Advertisement

Mac 101: Use Automator to extract text from PDFs

More Mac 101, tips and tricks for novice (and expert) Mac users.

Have you every tried to copy and paste text from a PDF into a word processor document like Pages or Microsoft Word? Most of the time the text loses all its formatting from the PDF, which can be a real pain.

Too often I've spent a frustrating amount of time putting text back into a coherent order after copying it from a PDF, while wondering why there isn't a simpler way of doing this on my Mac. Thankfully, a friend (who discovered how to from MacWorld) showed me, using Automator. And provided the text in the PDF is formatted correctly (and you're not trying to extract text that is actually an image), it's foolproof as well as free!

Here's how. On your Mac, open Automator from Applications. Automator will ask you to select a type for your document. Select Workflow, then hit return.

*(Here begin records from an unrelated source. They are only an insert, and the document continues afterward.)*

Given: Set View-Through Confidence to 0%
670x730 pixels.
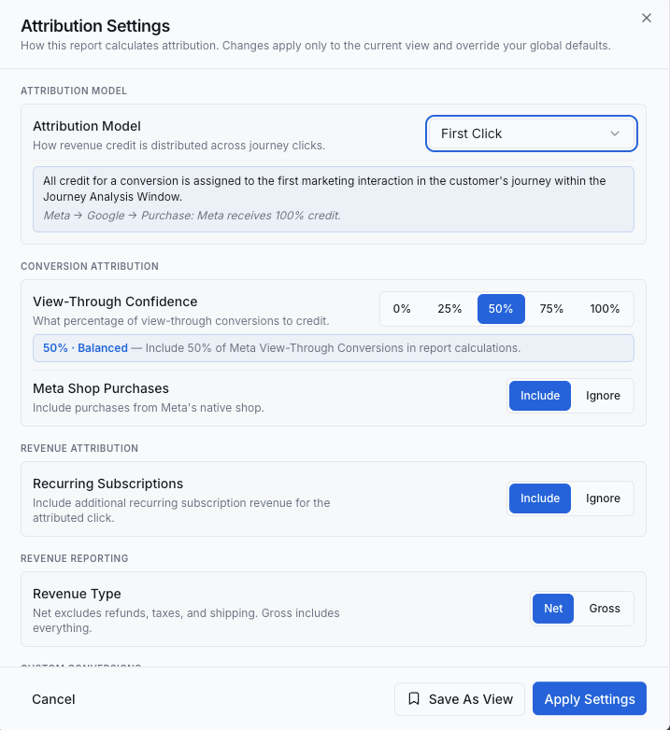Looking at the screenshot, I should (x=401, y=309).
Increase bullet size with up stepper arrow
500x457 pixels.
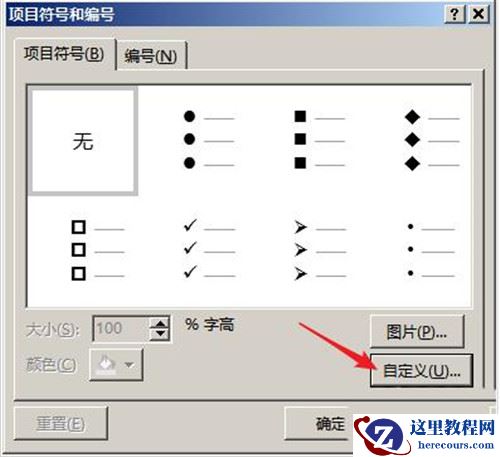[x=160, y=324]
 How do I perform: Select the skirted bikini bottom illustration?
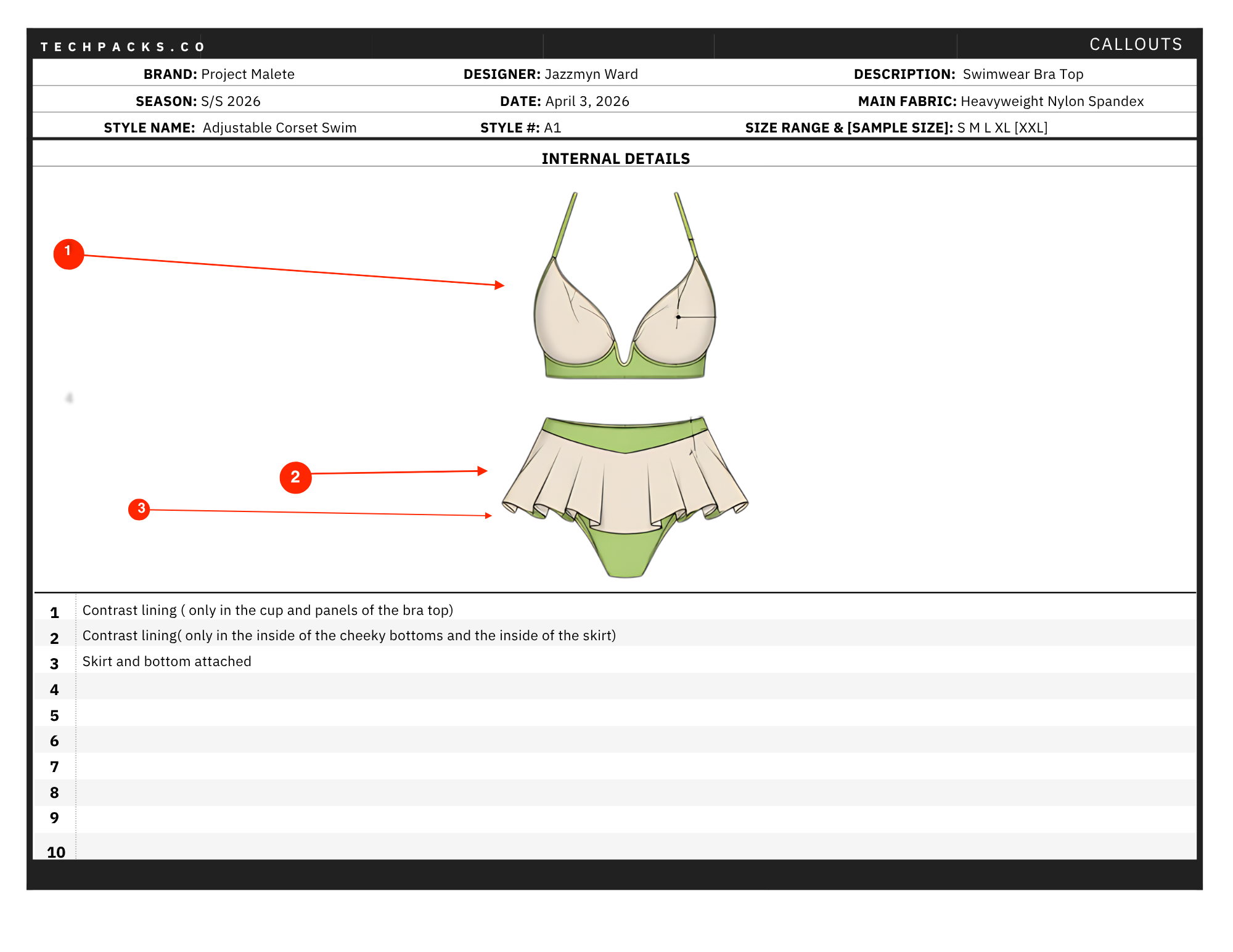point(625,497)
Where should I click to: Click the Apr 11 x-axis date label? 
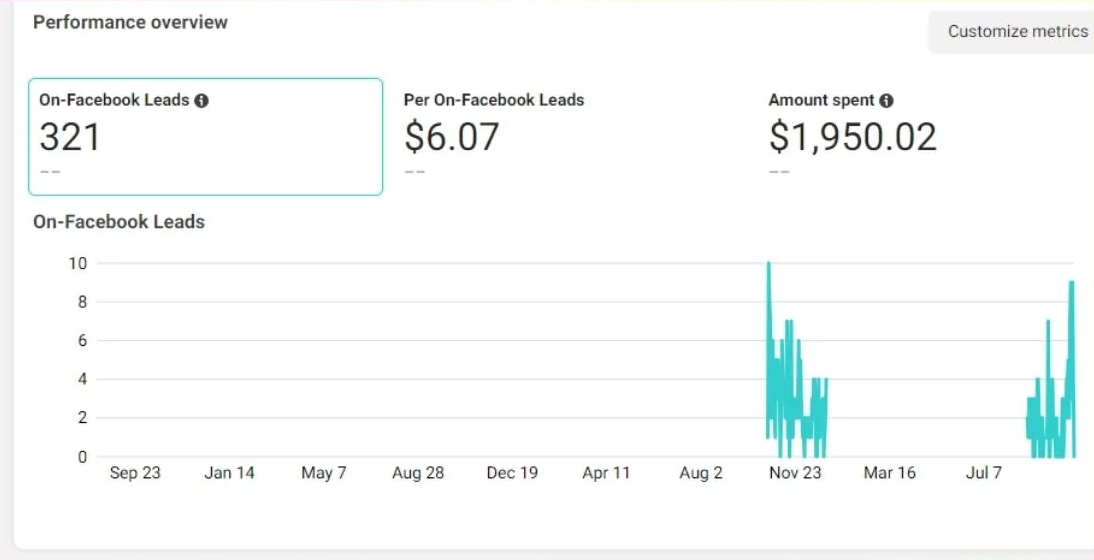[x=606, y=473]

In the far-left column of Automator, click on Files and Folders. In the second column, select Ask for Finder Items and drag and drop it into the far-right space which reads "Drag actions or files here to build your workflow." This becomes your first action.

Now click on PDFs in the far-left column and select Extract PDF Text from the second column. Drag and drop Extract PDF Text into the space to the right, where you dragged Find Files and Folders. You'll now see that Automator has created a workflow or one action following another.

You're almost there. In the Extract PDF Text bubble of the workflow, select Rich Text instead of Plain Text (next to Output -- this will retain formatting like italics and bold) and choose where you want Automator to place your extracted text files from Save Output To.

To finish, simply title and save, but make sure you've save as an application and not a workflow. Now open your new Automator application and select the PDF you want to grab the text from. A new Rich Text document will be created. From there, simply open this document and copy and paste the text into your preferred word processor.